### The task
Could you transcribe, word for word, everything from the line containing "This screenshot has height=521, width=945." down to the line containing "Click the Home", including both of those lines?

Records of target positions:
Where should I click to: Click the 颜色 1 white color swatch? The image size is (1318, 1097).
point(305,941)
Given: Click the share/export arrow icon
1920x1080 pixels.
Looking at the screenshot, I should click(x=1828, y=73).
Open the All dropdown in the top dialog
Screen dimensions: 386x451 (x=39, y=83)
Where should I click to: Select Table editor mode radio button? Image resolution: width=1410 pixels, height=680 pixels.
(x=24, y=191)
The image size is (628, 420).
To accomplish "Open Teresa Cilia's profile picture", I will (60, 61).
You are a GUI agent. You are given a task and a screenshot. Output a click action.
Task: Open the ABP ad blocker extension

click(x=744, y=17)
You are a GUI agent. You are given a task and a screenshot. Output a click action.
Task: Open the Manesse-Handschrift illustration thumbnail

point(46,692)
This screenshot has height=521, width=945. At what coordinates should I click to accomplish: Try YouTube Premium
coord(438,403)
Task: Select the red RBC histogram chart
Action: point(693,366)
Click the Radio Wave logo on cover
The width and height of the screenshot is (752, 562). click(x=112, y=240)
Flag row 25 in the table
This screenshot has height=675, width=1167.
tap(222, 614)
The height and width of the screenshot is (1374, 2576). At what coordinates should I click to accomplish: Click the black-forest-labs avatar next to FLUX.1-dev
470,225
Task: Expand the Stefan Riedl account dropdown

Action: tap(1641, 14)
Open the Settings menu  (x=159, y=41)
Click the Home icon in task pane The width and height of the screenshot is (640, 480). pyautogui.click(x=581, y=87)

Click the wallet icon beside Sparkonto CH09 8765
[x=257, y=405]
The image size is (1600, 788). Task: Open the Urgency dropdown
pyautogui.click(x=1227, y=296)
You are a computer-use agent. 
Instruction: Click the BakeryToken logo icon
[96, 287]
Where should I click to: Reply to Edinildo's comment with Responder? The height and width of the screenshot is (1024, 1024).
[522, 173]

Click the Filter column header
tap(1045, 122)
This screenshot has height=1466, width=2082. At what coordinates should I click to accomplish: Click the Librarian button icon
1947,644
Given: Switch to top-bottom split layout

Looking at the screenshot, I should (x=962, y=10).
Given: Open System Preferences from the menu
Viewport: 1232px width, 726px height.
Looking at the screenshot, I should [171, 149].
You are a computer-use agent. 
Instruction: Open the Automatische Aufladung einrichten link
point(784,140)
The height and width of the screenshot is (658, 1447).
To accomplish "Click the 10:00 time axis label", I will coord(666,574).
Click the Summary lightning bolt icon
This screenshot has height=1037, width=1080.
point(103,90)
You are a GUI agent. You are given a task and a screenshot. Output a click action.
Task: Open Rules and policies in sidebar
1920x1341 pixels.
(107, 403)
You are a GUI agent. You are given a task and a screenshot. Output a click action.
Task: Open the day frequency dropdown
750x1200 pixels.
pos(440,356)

### Solution
This screenshot has height=521, width=945. At what coordinates should I click to accomplish: Try YouTube Premium
coord(438,403)
Task: Select the red RBC histogram chart
Action: point(693,366)
Click the Radio Wave logo on cover
The width and height of the screenshot is (752, 562). click(x=112, y=240)
Flag row 25 in the table
This screenshot has height=675, width=1167.
tap(222, 614)
The height and width of the screenshot is (1374, 2576). At what coordinates should I click to accomplish: Click the black-forest-labs avatar next to FLUX.1-dev
470,225
Task: Expand the Stefan Riedl account dropdown

Action: tap(1641, 14)
Open the Settings menu  (x=159, y=41)
Click the Home icon in task pane The width and height of the screenshot is (640, 480). pyautogui.click(x=581, y=87)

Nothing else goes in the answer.